Riguardo alle proteste alle autorità, hanno ottenuto un po’ l’effetto perché si sono decise ad aprire una finestra nelle case[2]. Adesso credo che dovrò di nuovo gridare: il terreno dove dovrebbero costruire le suore, con tanto di permesso del prefetto e processo incamminato, sarà diviso in tanti lotti per essere venduto. Dopo, posso stare zitto? Stasera vedrò di fare qualcosa, magari di dare solo del bugiardo al prefetto, ma questa soddisfazione me la voglio togliere, anche perché penso che sia un peccato essere pecore. E poi devo aiutare sì o no questa gente?
Bene per il giornale “In famiglia”: ogni volta che mi arriva aumenta un po’ la nostalgia, e nello stesso tempo mi accorgo dai nomi, dai visi, dai bambini della prima comunione, che sto dimenticando molte cose.
La salute continua sempre bene, malgrado il caldo infernale (anche se è inverno) e l’umidità sempre altissima e che certamente ha ripercussione sulla salute…
Per la somma promessa, capisco che dovrei insistere con Lei perché se la tenga. Ma i poveri non si vergognano di chiedere. Perciò desidererei che Lei ci comprasse delle casule (leggere e a buon mercato, da battaglia) di tutti i colori, perché sto celebrando Messa sempre in bianco, perché ho solo il bianco e la fodera rossa che mi serve per i martiri!
Mi dispiace se Le chiedo sempre e non posso far niente per Lei; Le assicuro però che prego e che farò pregare per Lei e le Sue intenzioni dai miei bambini.
Contentissimo della buona riuscita dei campeggi; faccia a spallottate di neve anche per me.
Salvador 17 agosto 1966
Don Paolo
PS – Sono stato in Prefettura[3]: il terreno è già stato venduto; ho fatto il diavolo a quattro, dicendo che il prefetto era bugiardo. Si sono arrabbiati, ma adesso cercano di aiutarmi; speriamo bene; il “continua” nella prossima lettera.

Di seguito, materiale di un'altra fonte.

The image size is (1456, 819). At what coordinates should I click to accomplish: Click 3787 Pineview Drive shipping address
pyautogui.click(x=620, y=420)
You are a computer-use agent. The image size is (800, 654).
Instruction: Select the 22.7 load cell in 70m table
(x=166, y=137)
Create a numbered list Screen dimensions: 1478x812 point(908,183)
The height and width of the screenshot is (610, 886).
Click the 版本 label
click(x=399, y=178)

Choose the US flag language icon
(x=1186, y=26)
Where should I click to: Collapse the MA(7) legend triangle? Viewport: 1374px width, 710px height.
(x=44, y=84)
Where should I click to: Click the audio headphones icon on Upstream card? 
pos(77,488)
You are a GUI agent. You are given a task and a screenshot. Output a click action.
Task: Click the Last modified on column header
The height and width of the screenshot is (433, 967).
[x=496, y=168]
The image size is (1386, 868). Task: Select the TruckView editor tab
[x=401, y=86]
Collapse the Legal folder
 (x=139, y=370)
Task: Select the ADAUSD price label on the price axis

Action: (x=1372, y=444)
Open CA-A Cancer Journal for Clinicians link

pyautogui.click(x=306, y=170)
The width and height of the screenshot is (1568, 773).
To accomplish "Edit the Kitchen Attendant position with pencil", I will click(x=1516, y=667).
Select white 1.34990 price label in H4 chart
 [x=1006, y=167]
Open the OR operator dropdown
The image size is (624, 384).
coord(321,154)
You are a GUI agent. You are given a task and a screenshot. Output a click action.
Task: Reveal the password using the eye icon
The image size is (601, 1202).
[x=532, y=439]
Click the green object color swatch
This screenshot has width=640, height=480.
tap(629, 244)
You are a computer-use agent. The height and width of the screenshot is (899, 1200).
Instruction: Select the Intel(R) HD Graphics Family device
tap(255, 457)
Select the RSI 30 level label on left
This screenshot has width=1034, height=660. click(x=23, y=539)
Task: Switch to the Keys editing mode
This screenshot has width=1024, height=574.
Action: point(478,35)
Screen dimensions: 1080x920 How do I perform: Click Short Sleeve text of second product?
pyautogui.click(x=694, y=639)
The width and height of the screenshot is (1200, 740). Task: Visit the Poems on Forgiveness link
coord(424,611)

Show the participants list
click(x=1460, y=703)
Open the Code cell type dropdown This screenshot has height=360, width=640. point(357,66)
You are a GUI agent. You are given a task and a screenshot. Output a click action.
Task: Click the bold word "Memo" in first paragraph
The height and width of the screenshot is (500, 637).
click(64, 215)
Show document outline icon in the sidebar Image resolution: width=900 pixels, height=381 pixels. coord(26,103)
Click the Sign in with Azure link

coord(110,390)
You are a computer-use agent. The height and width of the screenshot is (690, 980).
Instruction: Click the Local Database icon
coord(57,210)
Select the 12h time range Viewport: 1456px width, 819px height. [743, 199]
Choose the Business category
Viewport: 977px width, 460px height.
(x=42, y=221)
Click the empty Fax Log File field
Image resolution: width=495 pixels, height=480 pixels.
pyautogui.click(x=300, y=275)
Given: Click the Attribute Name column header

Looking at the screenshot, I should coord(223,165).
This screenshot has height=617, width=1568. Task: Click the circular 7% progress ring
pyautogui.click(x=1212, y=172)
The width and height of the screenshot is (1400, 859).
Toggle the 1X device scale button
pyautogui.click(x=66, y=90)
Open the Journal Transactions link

[1] La parrocchia di Nossa Senhora de Guadalupe, la cui chiesa centrale si trova su una elevazione chiamata “Alto do Perù” (perù è il tacchino), è divisa in vari quartieri, e Fazenda Grande è quello affidato a Don Paolo, che intendeva stabilire lì la sua residenza.
[2] Si riferisce alle casette costruite per i “desabrigados – senzatetto”, persone le cui case erano state distrutte dalle piogge. Le minuscole costruzioni non avevano neppure una finestra, che ora, grazie alle proteste, erano state aperte.
[3] Con in nome di Prefettura sin indica l’ufficio del Sindaco, che in Brasile si chiama Prefetto.